AVAILABLE RECORDS below:

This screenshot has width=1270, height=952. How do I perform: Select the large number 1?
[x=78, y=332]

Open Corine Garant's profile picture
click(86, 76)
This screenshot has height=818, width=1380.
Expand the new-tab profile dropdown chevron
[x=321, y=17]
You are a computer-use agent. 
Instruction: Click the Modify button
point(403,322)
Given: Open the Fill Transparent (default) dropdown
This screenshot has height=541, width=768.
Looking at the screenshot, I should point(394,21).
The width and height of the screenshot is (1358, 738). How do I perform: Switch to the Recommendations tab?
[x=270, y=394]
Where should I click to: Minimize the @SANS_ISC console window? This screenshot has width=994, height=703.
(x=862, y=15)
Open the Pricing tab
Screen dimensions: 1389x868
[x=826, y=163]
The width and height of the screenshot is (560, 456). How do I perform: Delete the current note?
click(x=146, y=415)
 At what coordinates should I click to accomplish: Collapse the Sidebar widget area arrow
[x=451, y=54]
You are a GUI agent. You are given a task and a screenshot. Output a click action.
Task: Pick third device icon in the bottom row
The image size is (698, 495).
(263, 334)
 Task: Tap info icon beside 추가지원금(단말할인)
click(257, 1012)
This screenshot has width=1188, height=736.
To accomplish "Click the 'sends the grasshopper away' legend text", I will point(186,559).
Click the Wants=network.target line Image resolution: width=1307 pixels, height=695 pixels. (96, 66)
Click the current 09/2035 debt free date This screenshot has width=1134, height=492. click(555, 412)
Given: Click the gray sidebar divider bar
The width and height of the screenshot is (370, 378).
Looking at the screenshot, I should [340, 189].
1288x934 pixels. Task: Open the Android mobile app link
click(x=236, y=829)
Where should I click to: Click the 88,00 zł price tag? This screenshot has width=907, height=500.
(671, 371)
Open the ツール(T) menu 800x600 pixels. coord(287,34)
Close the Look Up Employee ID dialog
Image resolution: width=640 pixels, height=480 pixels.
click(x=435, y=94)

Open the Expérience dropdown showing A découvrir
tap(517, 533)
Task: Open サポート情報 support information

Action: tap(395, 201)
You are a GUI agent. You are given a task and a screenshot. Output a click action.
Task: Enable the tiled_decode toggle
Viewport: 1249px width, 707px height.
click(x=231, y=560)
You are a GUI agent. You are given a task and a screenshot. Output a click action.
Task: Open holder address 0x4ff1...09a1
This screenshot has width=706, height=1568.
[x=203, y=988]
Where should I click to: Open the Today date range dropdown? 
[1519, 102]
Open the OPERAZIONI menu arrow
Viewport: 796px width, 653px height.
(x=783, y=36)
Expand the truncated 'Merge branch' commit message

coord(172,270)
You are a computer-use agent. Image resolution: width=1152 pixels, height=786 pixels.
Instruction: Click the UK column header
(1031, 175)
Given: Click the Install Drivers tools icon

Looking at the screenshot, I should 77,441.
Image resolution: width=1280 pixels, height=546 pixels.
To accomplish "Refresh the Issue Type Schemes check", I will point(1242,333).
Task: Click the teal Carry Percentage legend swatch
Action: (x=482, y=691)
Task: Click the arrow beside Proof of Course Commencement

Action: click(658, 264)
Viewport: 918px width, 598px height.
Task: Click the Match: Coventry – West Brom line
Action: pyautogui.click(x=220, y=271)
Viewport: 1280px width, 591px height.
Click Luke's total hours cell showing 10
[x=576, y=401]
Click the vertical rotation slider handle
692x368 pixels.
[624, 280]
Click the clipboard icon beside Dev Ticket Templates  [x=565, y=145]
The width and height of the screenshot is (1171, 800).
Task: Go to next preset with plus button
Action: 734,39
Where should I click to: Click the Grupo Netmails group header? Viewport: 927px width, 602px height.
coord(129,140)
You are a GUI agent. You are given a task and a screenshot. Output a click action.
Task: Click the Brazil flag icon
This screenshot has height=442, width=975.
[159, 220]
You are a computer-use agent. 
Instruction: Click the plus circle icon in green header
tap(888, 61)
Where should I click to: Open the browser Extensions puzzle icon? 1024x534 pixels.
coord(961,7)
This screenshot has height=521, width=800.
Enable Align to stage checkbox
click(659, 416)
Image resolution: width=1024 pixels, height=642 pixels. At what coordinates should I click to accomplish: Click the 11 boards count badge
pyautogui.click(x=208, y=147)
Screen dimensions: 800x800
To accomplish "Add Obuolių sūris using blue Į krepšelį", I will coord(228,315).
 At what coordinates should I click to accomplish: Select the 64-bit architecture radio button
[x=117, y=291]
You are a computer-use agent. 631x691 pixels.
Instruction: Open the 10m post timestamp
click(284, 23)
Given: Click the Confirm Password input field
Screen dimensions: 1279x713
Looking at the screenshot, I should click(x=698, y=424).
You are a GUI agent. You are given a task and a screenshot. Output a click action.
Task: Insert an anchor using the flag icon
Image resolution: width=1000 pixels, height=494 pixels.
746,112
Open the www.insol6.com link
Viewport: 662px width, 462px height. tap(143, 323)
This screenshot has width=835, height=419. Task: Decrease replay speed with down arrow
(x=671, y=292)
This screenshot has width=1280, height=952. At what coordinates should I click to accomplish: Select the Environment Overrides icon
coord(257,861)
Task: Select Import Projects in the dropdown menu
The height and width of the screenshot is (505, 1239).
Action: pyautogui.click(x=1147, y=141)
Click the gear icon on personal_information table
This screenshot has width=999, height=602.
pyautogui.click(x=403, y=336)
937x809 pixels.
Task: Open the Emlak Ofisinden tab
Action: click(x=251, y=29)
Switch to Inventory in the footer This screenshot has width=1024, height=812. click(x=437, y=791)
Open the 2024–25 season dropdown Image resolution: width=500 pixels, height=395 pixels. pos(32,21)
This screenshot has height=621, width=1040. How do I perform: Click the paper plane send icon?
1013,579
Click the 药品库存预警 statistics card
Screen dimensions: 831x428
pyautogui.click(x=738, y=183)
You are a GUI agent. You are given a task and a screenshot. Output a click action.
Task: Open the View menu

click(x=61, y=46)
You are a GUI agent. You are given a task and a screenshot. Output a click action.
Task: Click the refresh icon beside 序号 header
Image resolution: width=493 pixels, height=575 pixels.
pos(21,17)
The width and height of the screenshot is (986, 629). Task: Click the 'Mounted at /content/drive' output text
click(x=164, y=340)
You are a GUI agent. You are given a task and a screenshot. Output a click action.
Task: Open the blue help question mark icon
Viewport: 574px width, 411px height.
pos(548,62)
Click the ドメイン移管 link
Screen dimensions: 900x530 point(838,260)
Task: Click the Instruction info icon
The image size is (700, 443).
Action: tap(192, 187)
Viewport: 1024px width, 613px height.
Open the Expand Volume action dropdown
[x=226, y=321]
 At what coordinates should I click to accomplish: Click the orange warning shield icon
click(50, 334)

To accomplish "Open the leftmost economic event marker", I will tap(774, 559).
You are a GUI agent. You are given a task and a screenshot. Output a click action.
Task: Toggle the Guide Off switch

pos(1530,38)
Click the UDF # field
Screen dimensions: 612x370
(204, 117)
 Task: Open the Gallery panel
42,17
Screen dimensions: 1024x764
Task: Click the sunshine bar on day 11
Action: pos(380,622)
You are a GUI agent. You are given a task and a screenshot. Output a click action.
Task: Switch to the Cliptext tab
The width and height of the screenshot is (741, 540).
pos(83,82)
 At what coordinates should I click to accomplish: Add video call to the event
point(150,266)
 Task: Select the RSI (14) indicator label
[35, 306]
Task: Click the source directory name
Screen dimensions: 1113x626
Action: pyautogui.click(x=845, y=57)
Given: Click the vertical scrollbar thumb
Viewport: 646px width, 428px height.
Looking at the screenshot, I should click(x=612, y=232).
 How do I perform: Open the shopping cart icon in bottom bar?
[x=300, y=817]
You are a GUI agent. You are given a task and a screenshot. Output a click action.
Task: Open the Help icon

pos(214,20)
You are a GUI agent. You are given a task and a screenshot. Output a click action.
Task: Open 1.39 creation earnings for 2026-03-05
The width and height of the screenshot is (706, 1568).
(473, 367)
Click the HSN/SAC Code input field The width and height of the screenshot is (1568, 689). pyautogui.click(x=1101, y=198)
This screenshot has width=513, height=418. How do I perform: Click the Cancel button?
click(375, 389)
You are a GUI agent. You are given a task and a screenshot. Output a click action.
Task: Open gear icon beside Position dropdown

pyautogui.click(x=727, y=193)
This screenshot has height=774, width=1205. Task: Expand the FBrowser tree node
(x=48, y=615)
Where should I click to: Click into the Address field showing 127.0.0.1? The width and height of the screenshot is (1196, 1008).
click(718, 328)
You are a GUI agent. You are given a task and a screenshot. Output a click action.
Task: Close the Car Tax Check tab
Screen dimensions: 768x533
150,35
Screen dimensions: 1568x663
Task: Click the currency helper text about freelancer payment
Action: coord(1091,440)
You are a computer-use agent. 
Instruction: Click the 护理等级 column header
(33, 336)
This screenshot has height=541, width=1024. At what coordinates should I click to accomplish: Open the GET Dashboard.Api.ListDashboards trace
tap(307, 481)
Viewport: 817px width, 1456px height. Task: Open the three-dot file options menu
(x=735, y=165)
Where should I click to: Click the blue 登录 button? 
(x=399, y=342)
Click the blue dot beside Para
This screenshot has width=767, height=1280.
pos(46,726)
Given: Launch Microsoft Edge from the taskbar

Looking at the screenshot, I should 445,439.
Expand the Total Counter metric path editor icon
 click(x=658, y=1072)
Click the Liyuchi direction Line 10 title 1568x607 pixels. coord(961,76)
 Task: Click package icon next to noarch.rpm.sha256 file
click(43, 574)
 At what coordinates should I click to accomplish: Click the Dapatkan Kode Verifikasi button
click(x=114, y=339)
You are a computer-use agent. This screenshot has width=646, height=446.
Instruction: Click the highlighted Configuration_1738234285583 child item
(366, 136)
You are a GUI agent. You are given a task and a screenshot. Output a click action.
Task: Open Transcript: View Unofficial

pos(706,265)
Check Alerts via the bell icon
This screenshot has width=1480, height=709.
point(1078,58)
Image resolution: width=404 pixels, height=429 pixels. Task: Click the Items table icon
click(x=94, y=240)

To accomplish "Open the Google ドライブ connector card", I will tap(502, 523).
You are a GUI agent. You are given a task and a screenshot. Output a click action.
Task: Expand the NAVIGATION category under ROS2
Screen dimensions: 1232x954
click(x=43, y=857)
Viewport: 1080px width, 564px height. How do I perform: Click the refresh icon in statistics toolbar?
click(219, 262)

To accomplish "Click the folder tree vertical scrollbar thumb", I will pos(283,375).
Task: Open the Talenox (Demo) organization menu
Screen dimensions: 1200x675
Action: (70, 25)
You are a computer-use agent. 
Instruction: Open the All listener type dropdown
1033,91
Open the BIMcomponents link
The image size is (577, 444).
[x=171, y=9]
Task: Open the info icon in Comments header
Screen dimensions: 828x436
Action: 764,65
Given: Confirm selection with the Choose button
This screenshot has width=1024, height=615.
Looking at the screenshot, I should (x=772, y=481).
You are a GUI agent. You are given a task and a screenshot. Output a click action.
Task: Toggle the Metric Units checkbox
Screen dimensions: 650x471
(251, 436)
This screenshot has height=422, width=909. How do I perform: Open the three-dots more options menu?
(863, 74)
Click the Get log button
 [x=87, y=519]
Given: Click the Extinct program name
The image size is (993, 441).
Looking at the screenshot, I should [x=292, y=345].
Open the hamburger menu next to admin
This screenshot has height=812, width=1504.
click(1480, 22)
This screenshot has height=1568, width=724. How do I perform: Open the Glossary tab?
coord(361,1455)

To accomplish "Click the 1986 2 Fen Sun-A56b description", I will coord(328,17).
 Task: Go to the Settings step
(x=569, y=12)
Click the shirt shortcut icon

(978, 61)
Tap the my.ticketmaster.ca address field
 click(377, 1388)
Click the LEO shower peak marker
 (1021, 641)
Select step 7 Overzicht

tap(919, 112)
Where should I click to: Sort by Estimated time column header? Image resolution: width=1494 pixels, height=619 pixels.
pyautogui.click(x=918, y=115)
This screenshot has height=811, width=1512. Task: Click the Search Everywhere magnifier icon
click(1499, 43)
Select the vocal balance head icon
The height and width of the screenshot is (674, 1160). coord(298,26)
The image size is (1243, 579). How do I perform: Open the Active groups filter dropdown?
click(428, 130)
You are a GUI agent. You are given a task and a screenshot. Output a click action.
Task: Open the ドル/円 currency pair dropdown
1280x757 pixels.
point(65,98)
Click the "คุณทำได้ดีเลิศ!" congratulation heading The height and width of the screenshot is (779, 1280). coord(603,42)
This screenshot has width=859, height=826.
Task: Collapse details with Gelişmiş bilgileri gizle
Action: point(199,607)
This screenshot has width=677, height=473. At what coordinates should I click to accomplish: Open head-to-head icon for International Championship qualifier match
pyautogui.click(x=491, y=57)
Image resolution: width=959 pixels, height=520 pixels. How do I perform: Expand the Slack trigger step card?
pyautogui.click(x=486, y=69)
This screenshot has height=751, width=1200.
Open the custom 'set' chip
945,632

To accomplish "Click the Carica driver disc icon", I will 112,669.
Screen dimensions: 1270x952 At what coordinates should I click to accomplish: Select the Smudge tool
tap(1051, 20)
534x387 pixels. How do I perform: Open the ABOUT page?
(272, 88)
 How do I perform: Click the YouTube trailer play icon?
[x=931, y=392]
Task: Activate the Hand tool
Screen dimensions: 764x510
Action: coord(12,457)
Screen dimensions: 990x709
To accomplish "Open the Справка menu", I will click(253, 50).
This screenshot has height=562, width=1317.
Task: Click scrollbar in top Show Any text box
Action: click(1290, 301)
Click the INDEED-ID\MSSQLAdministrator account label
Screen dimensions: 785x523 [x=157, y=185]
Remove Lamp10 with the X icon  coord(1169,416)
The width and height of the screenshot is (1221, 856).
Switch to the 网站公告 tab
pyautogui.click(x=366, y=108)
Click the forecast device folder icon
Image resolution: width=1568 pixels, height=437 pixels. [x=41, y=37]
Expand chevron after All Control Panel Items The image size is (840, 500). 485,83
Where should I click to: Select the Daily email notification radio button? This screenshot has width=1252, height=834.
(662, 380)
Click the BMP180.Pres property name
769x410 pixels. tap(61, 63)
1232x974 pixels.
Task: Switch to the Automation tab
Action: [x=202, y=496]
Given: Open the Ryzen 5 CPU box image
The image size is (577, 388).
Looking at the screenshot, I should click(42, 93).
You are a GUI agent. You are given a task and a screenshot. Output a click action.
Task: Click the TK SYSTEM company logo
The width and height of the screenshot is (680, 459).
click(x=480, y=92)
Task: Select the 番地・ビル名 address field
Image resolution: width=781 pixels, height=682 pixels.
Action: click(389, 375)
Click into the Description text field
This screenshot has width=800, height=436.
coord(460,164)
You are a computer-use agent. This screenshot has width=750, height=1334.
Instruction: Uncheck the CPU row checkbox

End of AVAILABLE RECORDS.

■ WORK INSTRUCTIONS
In the records above, find the line containing "Given: Open the Fill" and restate word for word every line from the first through that one.

■ RESPONSE AREA
This screenshot has width=1270, height=952. How do I perform: Select the large number 1?
[x=78, y=332]

Open Corine Garant's profile picture
click(86, 76)
This screenshot has height=818, width=1380.
Expand the new-tab profile dropdown chevron
[x=321, y=17]
You are a computer-use agent. 
Instruction: Click the Modify button
point(403,322)
Given: Open the Fill Transparent (default) dropdown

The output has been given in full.